Background: Low thyroid hormone concentrations in the first few weeks of life in preterm infants may be linked with poor neurodevelopment. We conducted a multi-centred randomised controlled trial of thyroxine (T4) supplementation in babies born under 28-weeks gestation (TIPIT study). A post hoc subgroup analysis was undertaken to examine brain growth and development.
Methods: Seventy-eight infants received T4 supplementation and 75 received placebo. There was no difference in outcome between these groups. Longitudinal free T4 (FT4) plasma levels were measured weekly during the initial 4 weeks after birth. Comparisons were made between the 2 subgroups with FT4 values in the lowest and highest quartiles. A multivariate analysis of independent factors affecting width of subarachnoid space as a measure of brain volume at 36 weeks CGA was undertaken. In addition, 38 babies had MRI brain scans at term equivalent using diffusion tensor imaging (DTI). DTI enables quantitative assessment of white matter development, before myelination is visible on conventional MRI, by measurement of apparent diffusion coefficient (ADC).
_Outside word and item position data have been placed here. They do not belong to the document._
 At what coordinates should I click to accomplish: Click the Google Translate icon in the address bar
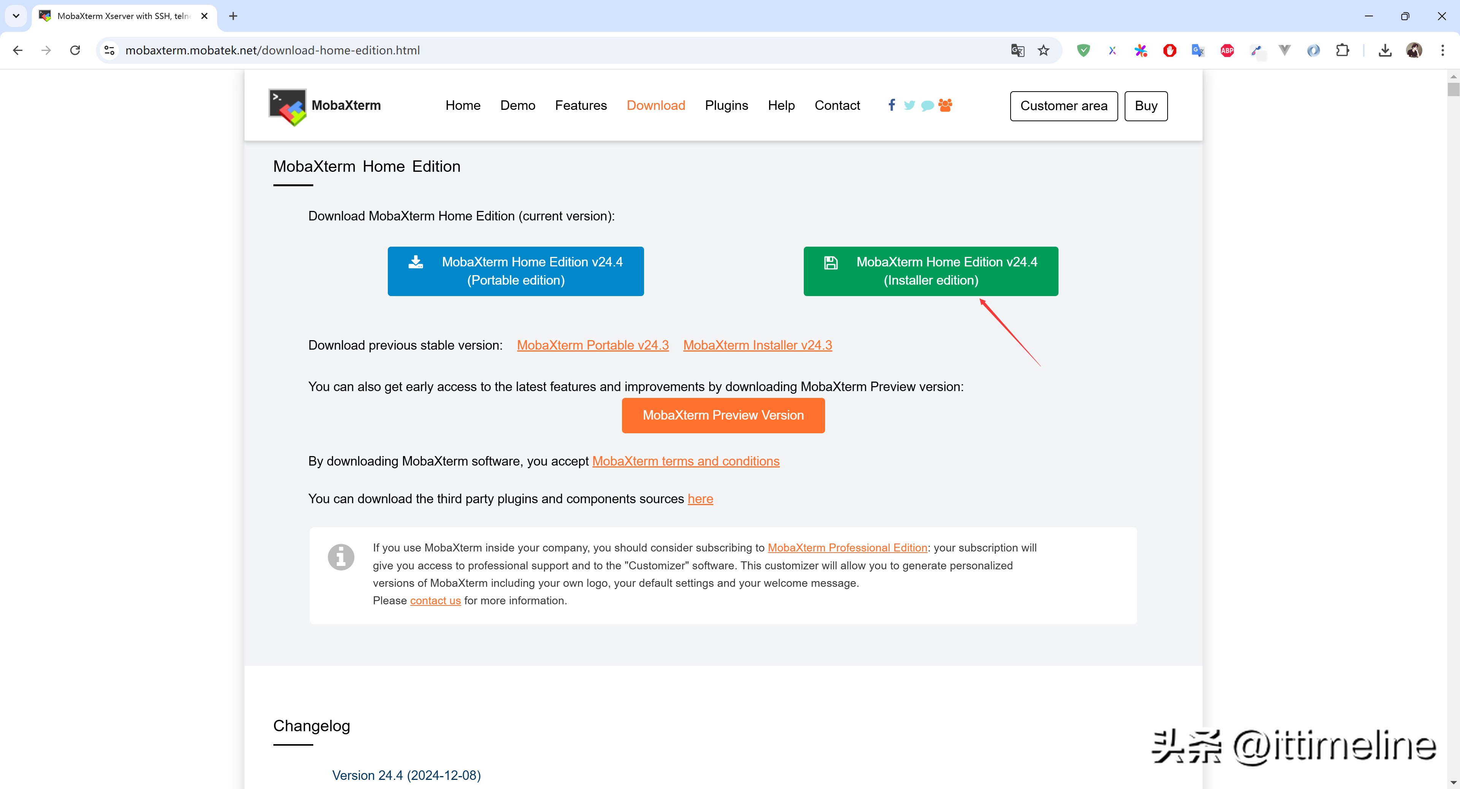pyautogui.click(x=1017, y=50)
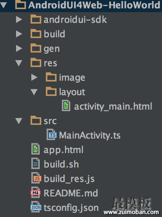Viewport: 162px width, 217px height.
Task: Collapse the layout folder arrow
Action: [x=34, y=92]
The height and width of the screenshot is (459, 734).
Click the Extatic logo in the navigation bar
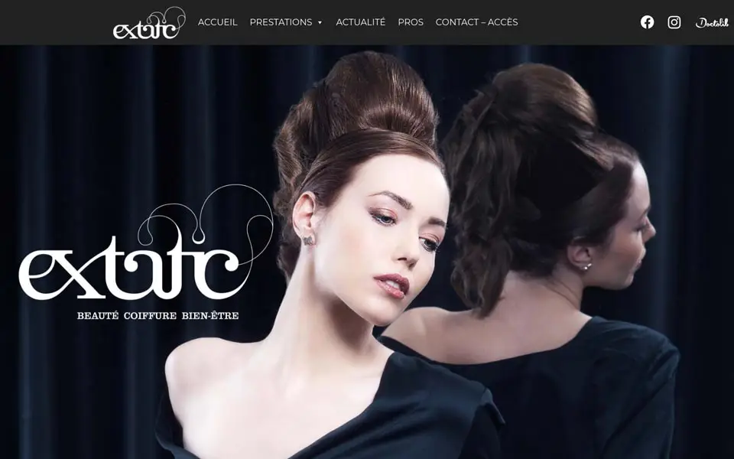point(148,23)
Results: Among placebo infants, the lowest quartile of FT4 was associated with lower gestational age, lower birth weight and larger subarachnoid space (P=0.04) at 36 weeks CGA. These infants also had a higher mortality compared with those infants in the highest quartile (P=0.01). These associations were not seen in infants given supplemental T4. Among scanned infants ADC values in posterior corpus callosum and posterior limb of the internal capsule were lower among babies in the highest quartile of FT4.
Conclusion: Our findings suggest that longitudinal FT4 levels in the first 4 weeks of life are an independent factor affecting brain growth at 36 weeks CGA. A lower ADC suggests myelination was more advanced in the highest quartile of FT4 compared to the lowest quartile.